People seem to think the word “gangster” exclusively connotes “drug dealers who do drive by shootings.”
According to the story, as described, apparently:
1) There are multiple people involved in an organized and elaborate scheme to deliberately defraud strangers of large sums of money;
2) Said organization has actively colluded to create this racket;
3) Said racket includes rental of at least one property for a criminal purpose, hosting of illegal gambling, development of technology to perform a fraud, payment of scouts to identify and deliver victims, providing inducements to keep victims involved (alcohol, food, grooming, et al), payment of collaborators to enact and participate in that fraud, etc.
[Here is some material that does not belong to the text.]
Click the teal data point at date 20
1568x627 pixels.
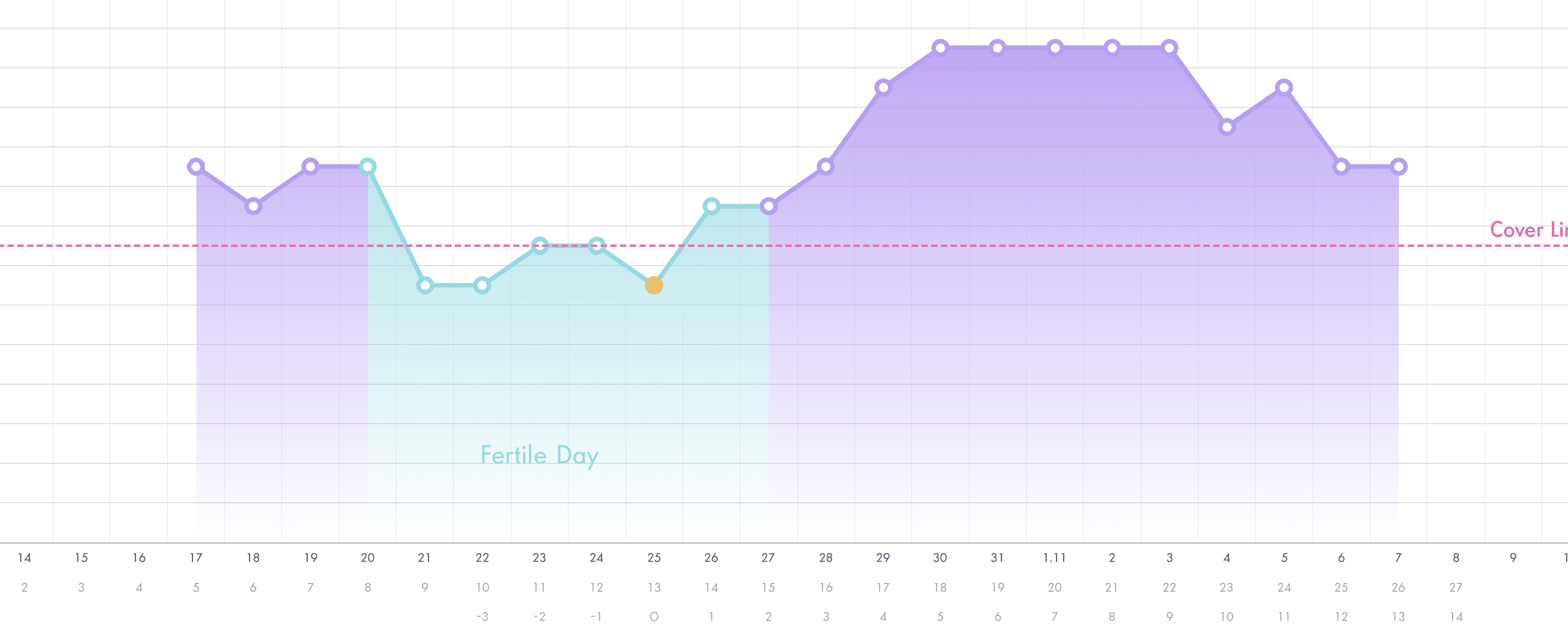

4) Perhaps most crucially, it also involves the extension of large amounts of unregulated credit, at times using electronic financial/banking systems, with the knowledge that their “end” of this credit system is backed by a fraud, and that the borrower will lose their loan with almost complete certainty.
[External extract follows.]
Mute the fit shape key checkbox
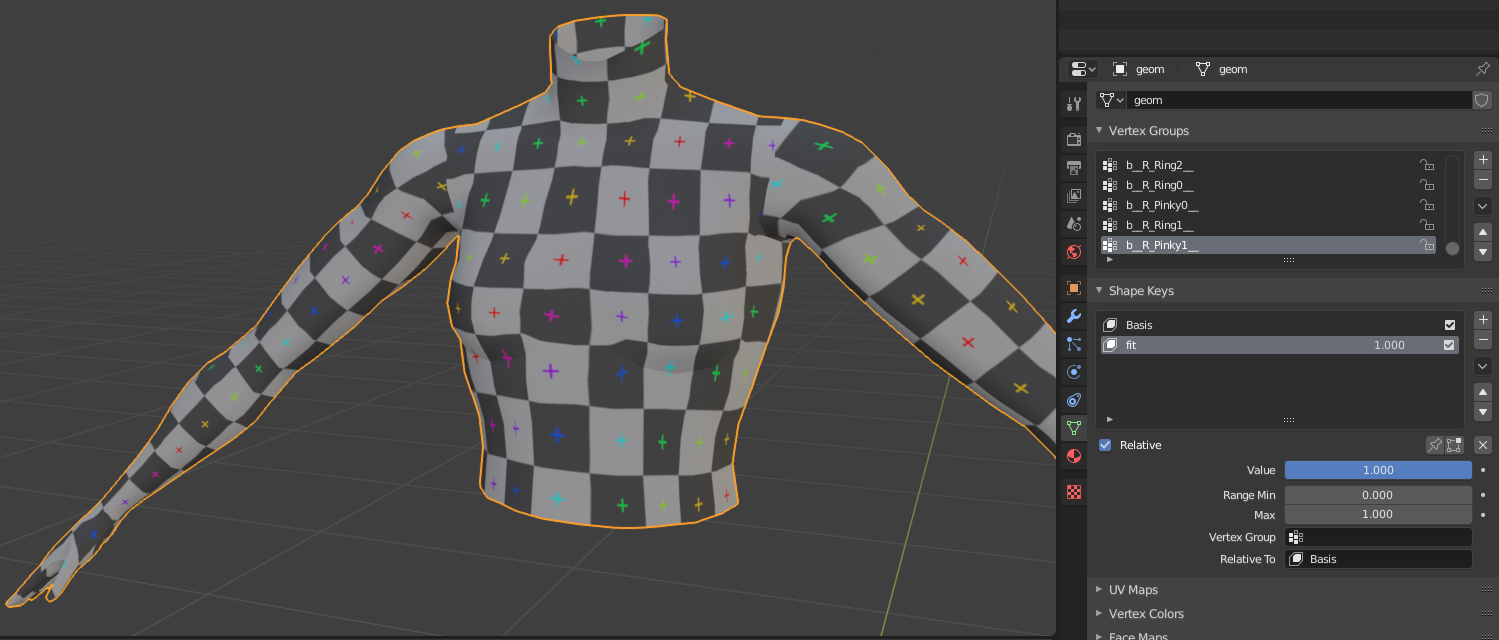 pyautogui.click(x=1449, y=345)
(Note: It has not been mentioned what if any interest would have been charged had debts not been settled promptly, or what means would be used to collect if borrowers defaulted.)
Taken together, one can call these activities, racketeering, organized crime, gangsterism, or whatever descriptive term one prefers. Either way, such coordinated activity seems quite distinct from homeowners hosting unraked, unrigged private games for friends, in the eyes of the law as I understand it.